Prerequisites
Before viewing and managing VCS organization assets, verify the following:
Prerequisite | Description |
|---|---|
License | An active Cortex Cloud license with Application Security entitlements |
RBAC role | The AppSec Admin or SOC Analyst role, or an equivalent custom role with asset inventory and issue management permissions |
VCS integration | At least one Version Control System (GitHub, GitLab, Bitbucket, Azure DevOps) integrated and active. VCS organizations are discovered through active VCS integrations |
How to access VCS organization assets
To access VCS organization assets, under Inventory, select → → .
The VCS Organizations assets page includes a dashboard and an inventory.
VCS organization dashboard
The dashboard includes the following widget:
Providers: Displays connected version control providers (such as GitHub, GitLab, Bitbucket, and Azure DevOps) and the number of organizations found in each provider
Selecting an item in the widget filters the table accordingly.
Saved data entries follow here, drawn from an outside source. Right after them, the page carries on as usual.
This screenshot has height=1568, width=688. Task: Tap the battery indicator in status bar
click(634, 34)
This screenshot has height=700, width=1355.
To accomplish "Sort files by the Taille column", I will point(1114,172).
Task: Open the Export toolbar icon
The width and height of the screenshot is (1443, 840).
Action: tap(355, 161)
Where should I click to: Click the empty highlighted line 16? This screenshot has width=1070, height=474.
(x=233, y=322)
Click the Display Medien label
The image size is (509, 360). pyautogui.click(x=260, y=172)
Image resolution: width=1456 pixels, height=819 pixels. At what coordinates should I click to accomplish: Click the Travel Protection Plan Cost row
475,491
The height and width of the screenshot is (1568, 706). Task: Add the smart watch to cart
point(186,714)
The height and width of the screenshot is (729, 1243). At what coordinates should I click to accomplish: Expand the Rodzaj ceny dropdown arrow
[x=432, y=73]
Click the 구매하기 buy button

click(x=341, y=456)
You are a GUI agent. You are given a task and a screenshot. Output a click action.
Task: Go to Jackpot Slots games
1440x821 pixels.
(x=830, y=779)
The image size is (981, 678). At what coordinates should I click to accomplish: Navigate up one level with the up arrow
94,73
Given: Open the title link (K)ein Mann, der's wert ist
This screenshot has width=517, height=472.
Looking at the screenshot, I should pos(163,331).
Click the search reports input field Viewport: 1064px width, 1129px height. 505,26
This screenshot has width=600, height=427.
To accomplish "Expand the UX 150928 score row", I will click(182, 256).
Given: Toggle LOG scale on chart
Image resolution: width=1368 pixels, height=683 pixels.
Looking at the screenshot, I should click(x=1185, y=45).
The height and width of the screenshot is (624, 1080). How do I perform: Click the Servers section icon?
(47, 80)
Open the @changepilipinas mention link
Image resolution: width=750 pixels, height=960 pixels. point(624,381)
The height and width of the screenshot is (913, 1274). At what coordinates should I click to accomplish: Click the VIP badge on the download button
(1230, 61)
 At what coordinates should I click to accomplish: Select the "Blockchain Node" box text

VCS organization asset inventory
The following table describes the default exposed properties of the VCS Organization asset table. Select Menu Settings to view additional properties.
Property | Description |
|---|---|
VCS Organization Name | The name of the VCS organization as discovered from the VCS integration. The Organization Name serves as the primary identifier for the VCS organization asset |
VCS Organization Provider | The VCS platform hosting the organization (GitHub, GitLab, Bitbucket, Azure DevOps), displayed with a provider icon |
First Observed | The date and time the asset was initially detected and registered into the unified asset inventory during its first scan |
Observation Time | The date and time the asset was last updated, scanned, or seen by the platform's discovery and scanning mechanisms |
VCS Organization URL | The direct web address to the organization within the Version Control System provider's platform (for example, |
Business Application Names | The name(s) of the business application(s) to which the asset is associated. For a VCS organization, these applications are inherited from the child repositories and CI/CD instances within the organization. This helps map the asset to its business context and criticality |
Filter and prioritize VCS organizations
The VCS Organizations page displays a table of all VCS organizations. Use the search bar to find specific organizations by name, or apply filters to narrow the inventory based on operational and security metadata.
High-priority filtering workflows
To effectively manage the organization-level security posture, apply the following filter combinations to prioritize remediation efforts:
Scope by VCS provider: Use the Provider filter (or dashboard widget) to isolate the inventory by provider (for example, GitHub or GitLab) to evaluate provider-specific organizational risks and enforce platform-level security standards
Identify access control risks: Filter by Is MFA needed = No to quickly identify VCS organizations that do not have Multi-Factor Authentication enforced, allowing you to prioritize securing access to these foundational organization boundaries.